(TASK REQUIREMENTS)
Down to the last line, reproduce the data that follows, but skip the pictures.

(RECORDED INFORMATION)

=== Begin Enclosure ===

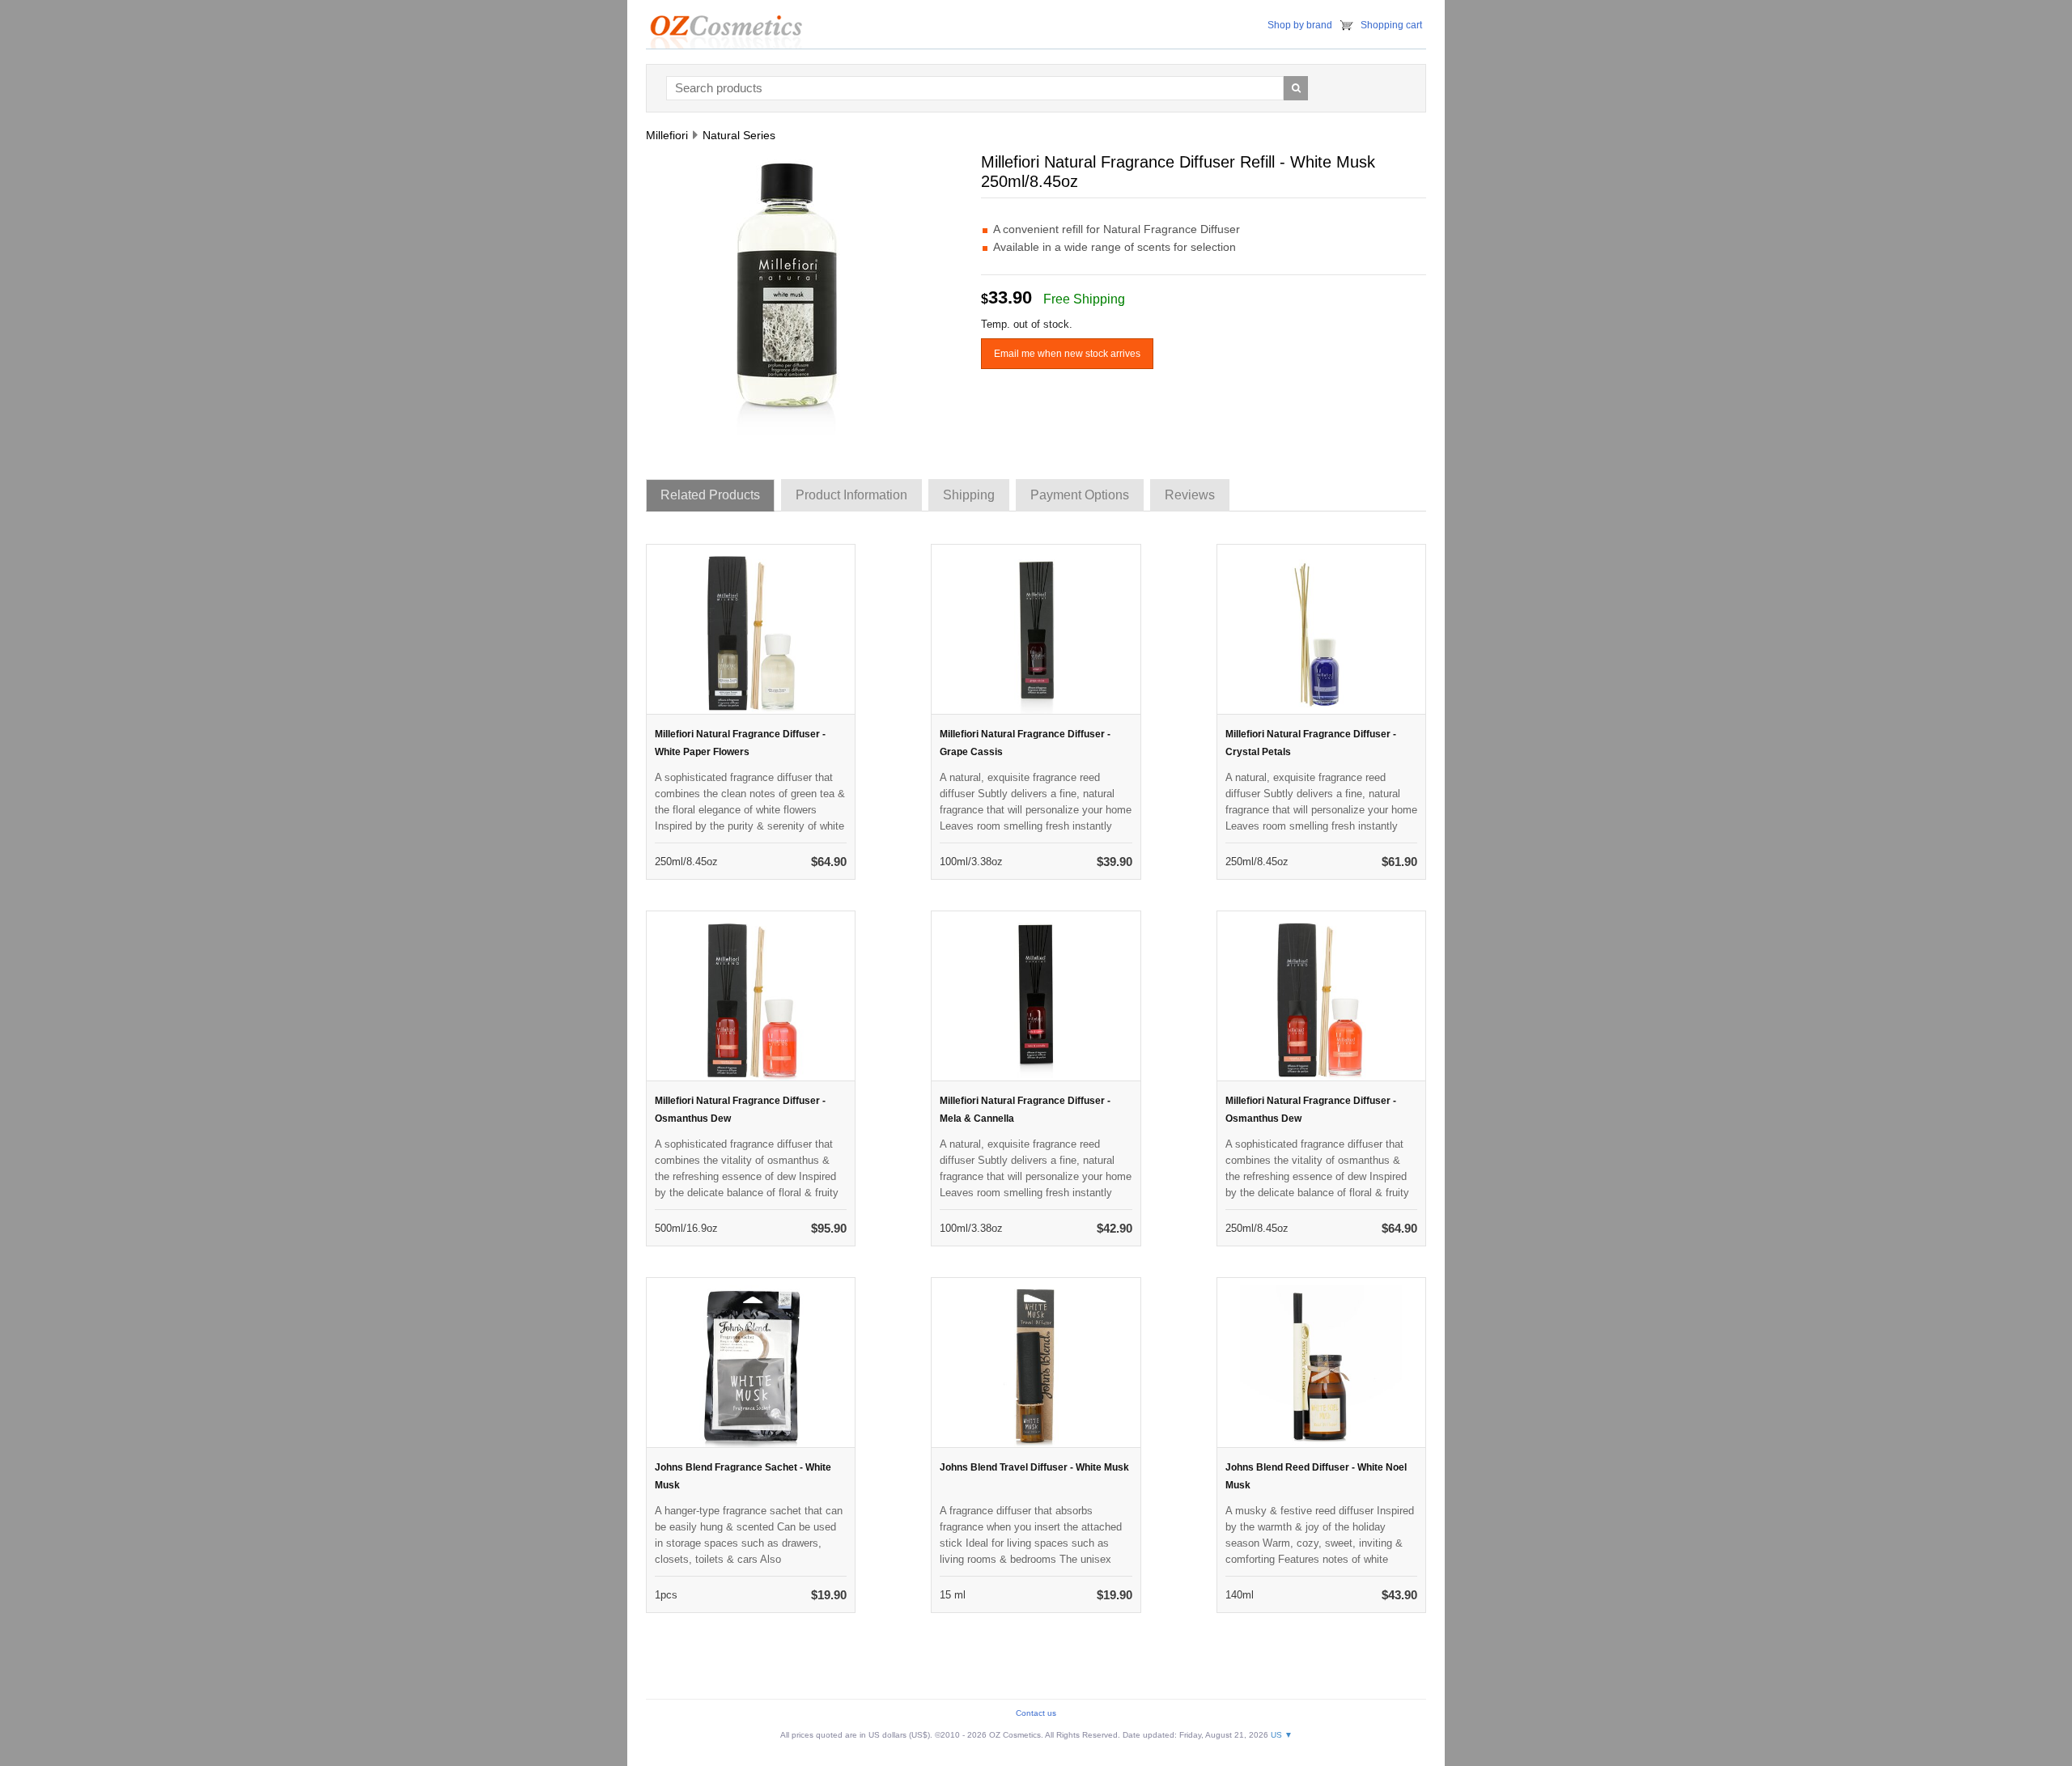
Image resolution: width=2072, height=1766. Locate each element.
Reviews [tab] (1190, 495)
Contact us (1036, 1713)
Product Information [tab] (851, 495)
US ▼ (1282, 1734)
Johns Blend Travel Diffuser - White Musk (1034, 1467)
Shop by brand (1299, 25)
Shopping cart (1391, 25)
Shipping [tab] (969, 495)
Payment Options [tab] (1079, 495)
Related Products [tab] (710, 495)
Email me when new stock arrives (1067, 353)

=== End Enclosure ===

(REPLY TO THE EXERCISE)
Image resolution: width=2072, height=1766. Locate each element.
Reviews [tab] (1190, 495)
Contact us (1036, 1713)
Product Information [tab] (851, 495)
US ▼ (1282, 1734)
Johns Blend Travel Diffuser - White Musk (1034, 1467)
Shop by brand (1299, 25)
Shopping cart (1391, 25)
Shipping [tab] (969, 495)
Payment Options [tab] (1079, 495)
Related Products [tab] (710, 495)
Email me when new stock arrives (1067, 353)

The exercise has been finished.